Summarize the passage below about Marion Wong in two sentences.

▸ Passage
|---|

Forgotten Women of Film History: Marion Wong

The second installment of our “Forgotten Women of Film History” series shines the spotlight on the earliest known Chinese American film director, Marion Wong.

While there are conflicting reports about the exact dates of her birth and death, it is believed that Wong was born in 1895 in the San Francisco Bay Area and lived there until she died in 1969 or 1970. Around 1916, Wong formed the Mandarin Film Company and wrote her debut film, The Curse of the Quon Gwon: When the Far East Mingles with the West, which is considered the first narrative feature made by a Chinese American and one of the first feature films directed by a woman.

But Wong didn’t just write The Curse. She also cast and directed it, designed the scenery and costumes—and starred! The film featured many members of her family, including her sister-in-law and best friend, Violet Wong. In total, The Curse‘s cast boasted 30 Chinese men and women, making it the first film to feature an all-Chinese cast.

Wong told a Bay Area paper that she was inspired only to write a love story initially, but later “decided that people who are interested in my people and my country would like to see some of the customs and manners of China.” So she added “many scenes depicting these things.”

Indeed, Wong, a third-generation Chinese American, weaves together her Chinese heritage with her American upbringing, employing San Francisco Bay district stores and homes decorated in authentic Chinese style as her interiors. A lavish, traditional Chinese wedding ceremony, complete with mainland rituals, proves an interesting set piece in the film, especially given Wong’s own rejection of an arranged marriage in 1911. In fact, Wong employs the time period’s still-emerging technologies of super-imposition and dissolve special effects to convey the protagonist’s anxiety about her impending marriage. At a time when women were bound by traditional gender roles and societal expectations at all corners of the globe, Wong, pulling from her own experiences, deftly juxtaposed two cultures using the most popular and accessible medium available to American audiences.

|---|

▸ Data provided
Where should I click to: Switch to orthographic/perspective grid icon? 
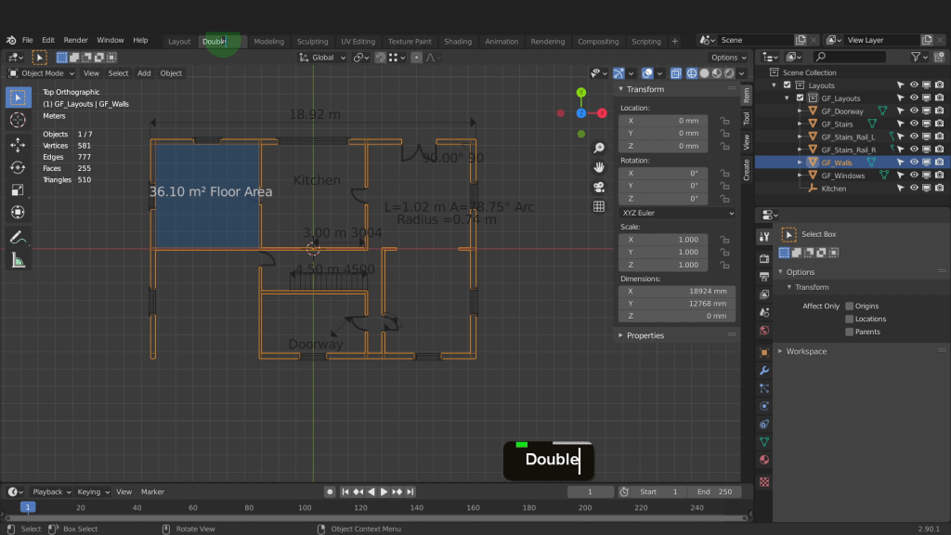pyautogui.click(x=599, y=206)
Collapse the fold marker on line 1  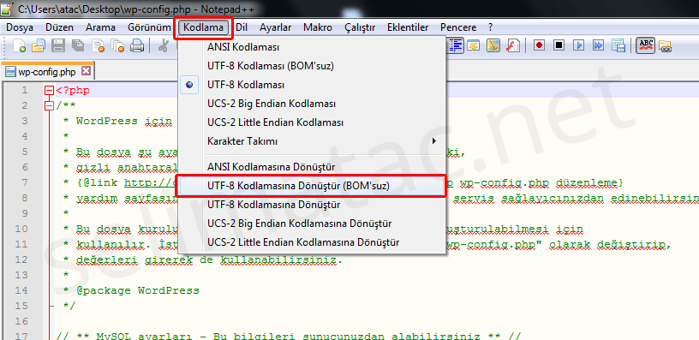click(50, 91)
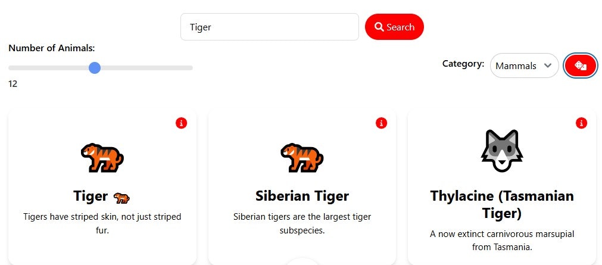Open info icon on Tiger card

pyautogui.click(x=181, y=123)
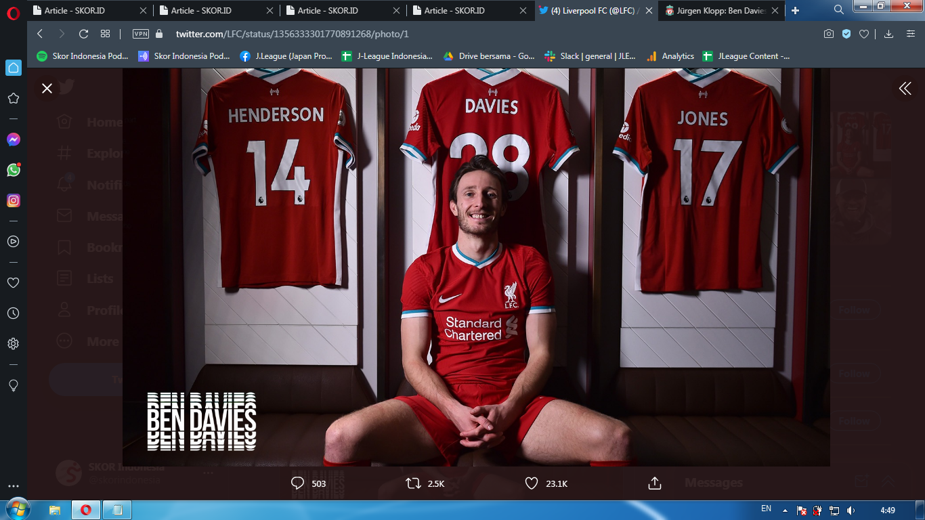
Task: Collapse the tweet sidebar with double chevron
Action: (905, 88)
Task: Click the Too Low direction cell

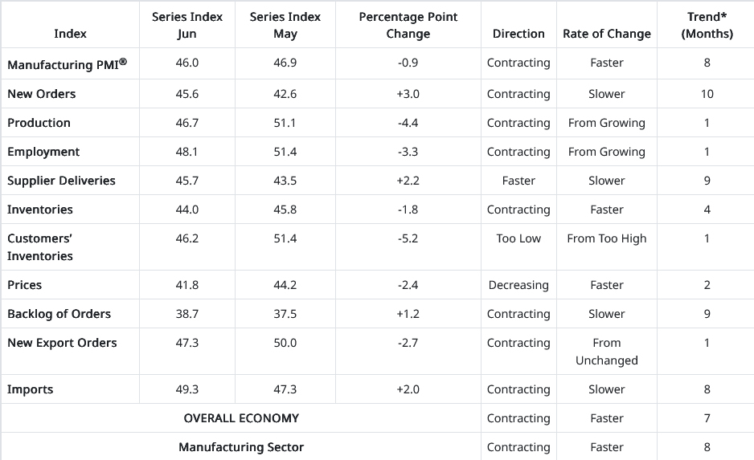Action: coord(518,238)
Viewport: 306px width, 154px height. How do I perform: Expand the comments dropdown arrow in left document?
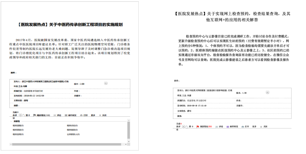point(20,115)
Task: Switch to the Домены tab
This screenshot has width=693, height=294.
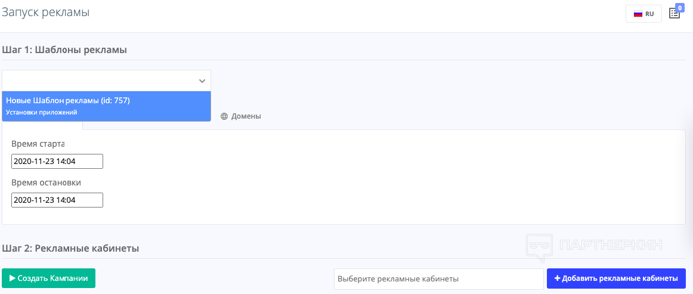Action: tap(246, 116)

|---|

▸ Result
Marion Wong, believed to have been born in 1895 in the San Francisco Bay Area, was the earliest known Chinese American film director. Around 1916 she formed the Mandarin Film Company and wrote, cast, directed, designed and starred in The Curse of the Quon Gwon, considered the first narrative feature by a Chinese American, with an all-Chinese cast of 30 and added scenes showing Chinese customs and manners.